Role of Brassica rapa SWEET genes in the defense response to Plasmodiophora brassicae.

Abstract

Interactions of plants with biotic stress factors including bacteria, fungi, and viruses have been extensively investigated to date. Plasmodiophora brassicae, a protist pathogen, causes clubroot disease in Cruciferae plants. Infection of Chinese cabbage (Brassica rapa) plants with P. brassica results in the formation of root galls, which inhibits the roots from absorbing soil nutrients and water. Sugar, the major source of carbon for all living organisms including pathogens and host plants, plays an important role in plant growth and development. To explore the roles of BrSWEET2, BrSWEET13, and BrSWEET14 in P. brassicae resistance, Arabidopsis thaliana T-DNA knockout mutants sweet2, sweet13, and sweet14 were employed.
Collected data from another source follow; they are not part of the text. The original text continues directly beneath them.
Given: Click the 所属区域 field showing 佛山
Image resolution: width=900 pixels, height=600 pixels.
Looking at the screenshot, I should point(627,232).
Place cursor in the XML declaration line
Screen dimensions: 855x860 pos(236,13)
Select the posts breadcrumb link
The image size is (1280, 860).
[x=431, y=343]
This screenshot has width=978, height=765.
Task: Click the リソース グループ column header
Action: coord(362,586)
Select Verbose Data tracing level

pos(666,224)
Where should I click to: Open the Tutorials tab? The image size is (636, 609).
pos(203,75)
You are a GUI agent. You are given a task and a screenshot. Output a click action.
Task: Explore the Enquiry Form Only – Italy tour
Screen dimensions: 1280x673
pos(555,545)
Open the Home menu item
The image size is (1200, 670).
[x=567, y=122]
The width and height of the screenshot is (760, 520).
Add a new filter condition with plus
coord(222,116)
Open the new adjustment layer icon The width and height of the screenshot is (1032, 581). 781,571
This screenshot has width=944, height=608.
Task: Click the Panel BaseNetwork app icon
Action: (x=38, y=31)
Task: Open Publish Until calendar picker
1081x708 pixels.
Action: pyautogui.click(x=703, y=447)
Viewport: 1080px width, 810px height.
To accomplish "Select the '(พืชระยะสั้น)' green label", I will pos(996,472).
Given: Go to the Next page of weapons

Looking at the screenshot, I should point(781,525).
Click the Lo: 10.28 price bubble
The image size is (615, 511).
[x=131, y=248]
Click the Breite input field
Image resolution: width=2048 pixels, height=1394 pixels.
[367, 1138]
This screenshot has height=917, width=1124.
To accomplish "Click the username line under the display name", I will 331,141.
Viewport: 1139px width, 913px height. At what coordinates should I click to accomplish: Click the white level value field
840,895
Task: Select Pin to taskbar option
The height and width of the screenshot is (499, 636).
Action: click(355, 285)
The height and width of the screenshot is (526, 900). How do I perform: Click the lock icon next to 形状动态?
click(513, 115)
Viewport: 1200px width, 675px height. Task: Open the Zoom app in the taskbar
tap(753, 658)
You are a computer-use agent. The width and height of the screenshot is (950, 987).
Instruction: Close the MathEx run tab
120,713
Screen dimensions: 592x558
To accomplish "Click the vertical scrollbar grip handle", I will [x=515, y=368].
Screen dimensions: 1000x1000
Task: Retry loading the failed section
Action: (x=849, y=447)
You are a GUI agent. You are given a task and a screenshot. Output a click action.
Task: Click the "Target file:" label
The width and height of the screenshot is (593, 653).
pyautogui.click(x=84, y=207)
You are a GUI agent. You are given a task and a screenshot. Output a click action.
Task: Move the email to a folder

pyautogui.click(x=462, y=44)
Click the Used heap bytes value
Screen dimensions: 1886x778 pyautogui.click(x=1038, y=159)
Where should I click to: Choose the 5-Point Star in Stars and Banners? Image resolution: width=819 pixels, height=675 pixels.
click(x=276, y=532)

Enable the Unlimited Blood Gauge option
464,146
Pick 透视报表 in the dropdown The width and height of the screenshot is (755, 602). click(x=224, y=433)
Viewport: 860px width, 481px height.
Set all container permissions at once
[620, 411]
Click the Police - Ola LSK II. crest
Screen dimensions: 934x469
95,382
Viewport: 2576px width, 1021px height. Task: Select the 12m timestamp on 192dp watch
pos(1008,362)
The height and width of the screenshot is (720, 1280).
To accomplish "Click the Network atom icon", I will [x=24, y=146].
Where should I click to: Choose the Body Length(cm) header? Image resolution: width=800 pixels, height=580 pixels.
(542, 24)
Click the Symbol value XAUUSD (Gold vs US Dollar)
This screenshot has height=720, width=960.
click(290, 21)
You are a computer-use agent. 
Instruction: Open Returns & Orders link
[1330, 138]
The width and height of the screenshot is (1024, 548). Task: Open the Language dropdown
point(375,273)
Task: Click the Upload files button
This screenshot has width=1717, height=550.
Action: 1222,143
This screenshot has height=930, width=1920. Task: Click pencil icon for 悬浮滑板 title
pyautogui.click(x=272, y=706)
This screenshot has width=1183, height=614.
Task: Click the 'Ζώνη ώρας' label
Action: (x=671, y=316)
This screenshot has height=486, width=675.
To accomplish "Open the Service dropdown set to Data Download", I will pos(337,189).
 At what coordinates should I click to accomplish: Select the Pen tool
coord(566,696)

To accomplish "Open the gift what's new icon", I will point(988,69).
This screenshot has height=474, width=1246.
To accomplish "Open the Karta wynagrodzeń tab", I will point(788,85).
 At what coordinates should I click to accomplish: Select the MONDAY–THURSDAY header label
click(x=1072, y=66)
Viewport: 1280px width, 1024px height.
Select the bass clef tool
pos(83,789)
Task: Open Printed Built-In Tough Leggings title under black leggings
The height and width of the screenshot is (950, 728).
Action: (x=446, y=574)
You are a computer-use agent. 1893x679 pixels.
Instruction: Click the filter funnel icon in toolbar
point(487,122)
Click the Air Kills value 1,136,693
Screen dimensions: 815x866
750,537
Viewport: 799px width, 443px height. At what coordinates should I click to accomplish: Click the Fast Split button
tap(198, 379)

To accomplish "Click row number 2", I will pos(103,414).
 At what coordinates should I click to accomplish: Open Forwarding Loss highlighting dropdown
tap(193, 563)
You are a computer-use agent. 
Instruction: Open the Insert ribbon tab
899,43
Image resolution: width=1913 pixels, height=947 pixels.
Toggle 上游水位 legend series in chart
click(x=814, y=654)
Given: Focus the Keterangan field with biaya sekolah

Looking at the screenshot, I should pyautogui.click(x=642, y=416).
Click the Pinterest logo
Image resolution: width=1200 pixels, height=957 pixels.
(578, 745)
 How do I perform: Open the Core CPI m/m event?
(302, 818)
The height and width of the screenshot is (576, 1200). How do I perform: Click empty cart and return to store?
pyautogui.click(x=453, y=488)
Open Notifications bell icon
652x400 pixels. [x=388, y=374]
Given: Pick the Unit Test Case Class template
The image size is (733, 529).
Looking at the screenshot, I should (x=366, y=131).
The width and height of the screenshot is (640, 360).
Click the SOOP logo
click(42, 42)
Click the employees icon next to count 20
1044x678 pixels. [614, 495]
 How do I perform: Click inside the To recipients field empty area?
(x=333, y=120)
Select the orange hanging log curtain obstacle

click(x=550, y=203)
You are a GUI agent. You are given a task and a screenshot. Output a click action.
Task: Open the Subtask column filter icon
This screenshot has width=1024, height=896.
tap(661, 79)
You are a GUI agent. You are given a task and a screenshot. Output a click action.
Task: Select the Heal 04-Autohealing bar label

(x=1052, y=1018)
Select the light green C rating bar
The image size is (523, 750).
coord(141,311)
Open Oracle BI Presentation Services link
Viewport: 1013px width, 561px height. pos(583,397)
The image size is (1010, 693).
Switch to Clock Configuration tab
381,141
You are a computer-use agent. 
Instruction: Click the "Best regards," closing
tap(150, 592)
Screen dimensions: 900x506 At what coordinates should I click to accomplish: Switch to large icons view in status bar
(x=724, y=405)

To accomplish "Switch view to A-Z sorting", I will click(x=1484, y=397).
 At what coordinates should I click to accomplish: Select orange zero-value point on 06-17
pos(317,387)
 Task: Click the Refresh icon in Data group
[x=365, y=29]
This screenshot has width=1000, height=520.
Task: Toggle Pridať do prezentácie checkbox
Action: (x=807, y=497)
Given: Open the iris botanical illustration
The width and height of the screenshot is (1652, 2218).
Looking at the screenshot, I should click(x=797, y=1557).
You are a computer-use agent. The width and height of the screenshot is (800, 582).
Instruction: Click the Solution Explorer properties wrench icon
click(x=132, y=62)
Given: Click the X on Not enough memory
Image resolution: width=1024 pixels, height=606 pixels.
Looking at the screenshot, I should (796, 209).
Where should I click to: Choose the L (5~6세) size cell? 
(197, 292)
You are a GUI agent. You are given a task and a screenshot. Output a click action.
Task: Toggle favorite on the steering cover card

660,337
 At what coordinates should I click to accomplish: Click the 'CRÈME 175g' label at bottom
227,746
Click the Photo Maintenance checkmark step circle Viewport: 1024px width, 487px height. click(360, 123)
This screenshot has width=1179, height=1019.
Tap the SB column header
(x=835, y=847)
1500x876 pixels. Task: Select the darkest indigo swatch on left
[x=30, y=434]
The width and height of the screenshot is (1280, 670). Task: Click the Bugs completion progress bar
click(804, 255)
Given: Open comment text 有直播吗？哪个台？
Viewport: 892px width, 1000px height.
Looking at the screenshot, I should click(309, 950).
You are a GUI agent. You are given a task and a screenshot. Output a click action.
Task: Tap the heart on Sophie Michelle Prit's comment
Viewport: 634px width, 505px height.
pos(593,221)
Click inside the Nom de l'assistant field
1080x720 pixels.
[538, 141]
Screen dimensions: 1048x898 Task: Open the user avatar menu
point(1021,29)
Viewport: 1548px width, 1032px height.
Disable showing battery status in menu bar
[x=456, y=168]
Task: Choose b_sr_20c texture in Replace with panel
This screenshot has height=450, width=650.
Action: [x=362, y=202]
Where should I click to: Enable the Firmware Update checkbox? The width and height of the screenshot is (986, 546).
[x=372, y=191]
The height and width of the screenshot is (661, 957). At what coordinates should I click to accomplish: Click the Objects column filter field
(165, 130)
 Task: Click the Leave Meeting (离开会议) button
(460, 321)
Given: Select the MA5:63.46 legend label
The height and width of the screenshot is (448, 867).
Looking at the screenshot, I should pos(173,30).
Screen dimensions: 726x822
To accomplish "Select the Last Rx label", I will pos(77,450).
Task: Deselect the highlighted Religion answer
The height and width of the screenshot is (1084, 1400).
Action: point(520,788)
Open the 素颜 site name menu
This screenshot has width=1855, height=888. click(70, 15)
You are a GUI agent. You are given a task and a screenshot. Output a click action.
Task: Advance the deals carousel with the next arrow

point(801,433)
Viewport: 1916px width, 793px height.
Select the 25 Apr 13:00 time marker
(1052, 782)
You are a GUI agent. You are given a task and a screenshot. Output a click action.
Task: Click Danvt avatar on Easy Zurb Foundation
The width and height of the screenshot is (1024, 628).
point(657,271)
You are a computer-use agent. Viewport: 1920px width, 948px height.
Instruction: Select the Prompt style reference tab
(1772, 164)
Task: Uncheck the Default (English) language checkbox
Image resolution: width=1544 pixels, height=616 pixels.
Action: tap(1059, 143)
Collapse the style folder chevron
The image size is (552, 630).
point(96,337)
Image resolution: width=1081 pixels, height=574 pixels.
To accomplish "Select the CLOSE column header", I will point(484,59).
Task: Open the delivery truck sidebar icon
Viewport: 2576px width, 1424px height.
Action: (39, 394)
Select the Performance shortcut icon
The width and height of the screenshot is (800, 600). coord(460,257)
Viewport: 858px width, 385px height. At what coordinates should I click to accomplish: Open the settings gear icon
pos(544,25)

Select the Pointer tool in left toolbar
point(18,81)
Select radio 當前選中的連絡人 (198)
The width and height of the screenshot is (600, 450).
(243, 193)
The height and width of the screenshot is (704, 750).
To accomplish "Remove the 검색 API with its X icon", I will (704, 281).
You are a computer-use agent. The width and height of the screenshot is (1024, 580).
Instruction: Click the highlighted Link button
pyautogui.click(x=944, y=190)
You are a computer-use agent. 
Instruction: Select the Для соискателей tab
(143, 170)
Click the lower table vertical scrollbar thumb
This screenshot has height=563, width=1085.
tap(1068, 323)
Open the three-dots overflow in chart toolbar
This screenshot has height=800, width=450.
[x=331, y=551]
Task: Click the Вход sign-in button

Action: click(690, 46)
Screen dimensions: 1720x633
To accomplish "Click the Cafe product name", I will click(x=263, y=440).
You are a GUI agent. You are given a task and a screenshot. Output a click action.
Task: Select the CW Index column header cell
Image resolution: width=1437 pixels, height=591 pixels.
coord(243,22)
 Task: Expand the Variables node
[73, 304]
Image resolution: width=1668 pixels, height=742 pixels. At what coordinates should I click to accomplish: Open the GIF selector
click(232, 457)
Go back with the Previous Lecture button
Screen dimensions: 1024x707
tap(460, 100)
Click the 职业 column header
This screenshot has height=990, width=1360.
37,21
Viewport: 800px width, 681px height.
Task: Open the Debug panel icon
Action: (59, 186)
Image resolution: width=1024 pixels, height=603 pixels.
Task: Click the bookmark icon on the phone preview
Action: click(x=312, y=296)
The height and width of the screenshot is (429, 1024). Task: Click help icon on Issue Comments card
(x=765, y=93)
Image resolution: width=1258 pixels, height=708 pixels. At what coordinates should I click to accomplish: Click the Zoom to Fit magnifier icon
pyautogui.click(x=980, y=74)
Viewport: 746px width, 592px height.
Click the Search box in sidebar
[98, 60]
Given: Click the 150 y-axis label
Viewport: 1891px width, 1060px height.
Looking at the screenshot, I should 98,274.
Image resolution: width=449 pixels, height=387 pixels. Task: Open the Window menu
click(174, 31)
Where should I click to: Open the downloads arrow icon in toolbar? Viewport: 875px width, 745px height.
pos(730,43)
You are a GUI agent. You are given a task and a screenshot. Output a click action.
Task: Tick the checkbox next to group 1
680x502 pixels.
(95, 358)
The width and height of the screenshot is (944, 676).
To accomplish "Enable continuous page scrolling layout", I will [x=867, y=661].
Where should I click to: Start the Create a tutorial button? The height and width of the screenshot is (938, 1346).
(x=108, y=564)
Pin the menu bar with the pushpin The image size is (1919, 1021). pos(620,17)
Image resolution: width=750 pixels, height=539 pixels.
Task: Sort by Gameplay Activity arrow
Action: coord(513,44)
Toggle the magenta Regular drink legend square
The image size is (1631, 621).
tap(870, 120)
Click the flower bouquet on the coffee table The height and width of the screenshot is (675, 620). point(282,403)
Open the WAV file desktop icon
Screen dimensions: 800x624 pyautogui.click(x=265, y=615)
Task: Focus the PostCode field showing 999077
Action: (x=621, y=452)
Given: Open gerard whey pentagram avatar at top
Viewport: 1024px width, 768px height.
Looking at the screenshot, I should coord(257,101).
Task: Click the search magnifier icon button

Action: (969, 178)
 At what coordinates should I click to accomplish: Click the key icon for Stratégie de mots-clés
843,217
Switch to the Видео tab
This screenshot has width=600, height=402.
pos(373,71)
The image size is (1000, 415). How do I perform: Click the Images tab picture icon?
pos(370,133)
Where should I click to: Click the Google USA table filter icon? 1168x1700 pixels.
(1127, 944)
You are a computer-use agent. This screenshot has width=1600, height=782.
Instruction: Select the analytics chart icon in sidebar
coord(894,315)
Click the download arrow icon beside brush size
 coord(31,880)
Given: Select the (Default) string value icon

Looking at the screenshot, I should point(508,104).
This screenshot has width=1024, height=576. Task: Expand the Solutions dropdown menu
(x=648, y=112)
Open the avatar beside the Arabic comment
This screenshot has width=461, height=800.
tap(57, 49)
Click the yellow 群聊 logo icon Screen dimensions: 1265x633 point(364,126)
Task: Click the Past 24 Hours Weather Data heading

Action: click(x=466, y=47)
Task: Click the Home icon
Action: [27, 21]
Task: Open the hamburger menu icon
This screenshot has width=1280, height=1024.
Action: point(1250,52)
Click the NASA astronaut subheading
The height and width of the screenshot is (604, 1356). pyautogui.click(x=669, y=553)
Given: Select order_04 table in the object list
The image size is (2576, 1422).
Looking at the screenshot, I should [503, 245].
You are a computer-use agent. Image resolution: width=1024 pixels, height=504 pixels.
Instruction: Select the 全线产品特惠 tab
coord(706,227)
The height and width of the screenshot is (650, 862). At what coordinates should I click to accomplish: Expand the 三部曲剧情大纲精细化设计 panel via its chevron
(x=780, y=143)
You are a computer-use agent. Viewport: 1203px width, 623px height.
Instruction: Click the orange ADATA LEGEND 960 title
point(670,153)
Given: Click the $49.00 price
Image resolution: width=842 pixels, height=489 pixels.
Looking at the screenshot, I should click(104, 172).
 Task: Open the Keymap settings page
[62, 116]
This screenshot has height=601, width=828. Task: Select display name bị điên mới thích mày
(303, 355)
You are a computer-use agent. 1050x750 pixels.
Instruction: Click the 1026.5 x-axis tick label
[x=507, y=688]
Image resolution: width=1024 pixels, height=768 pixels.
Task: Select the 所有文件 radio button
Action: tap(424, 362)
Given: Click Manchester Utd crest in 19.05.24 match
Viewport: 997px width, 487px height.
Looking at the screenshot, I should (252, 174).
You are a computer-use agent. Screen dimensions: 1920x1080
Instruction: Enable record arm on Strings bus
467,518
To isolate total RNA from the collected root nodules, the root tissues washed several times with running water and frozen tissues with liquid nitrogen. Total RNA was extracted using the Spectrum™ Plant Total RNA Kit (SIGMA) and cDNA was synthesized in a 20μl reaction volume using the ReverTra Ace-α-® kit (TOYOBO). Real-time PCR was performed in a 10μl reaction volume containing 1μl of template DNA, 1μl of forward primer, 1μl of reverse primer, 5μl of 2× iQTM SYBR® Green Supermix (BioRad), and 2μl of sterile distilled water. The SWEET genes were genotyped using BioFACT™ 2× TaqBasic PCR Master Mix 2. Both sweet2 and sweet14 showed strong resistance to P. brassicae compared with wild-type Arabidopsis and Chinese cabbage plants and sweet13 mutant plants. Pathogenicity assays indicated that the SWEET2 gene plays an important role in clubroot disease resistance in higher plants.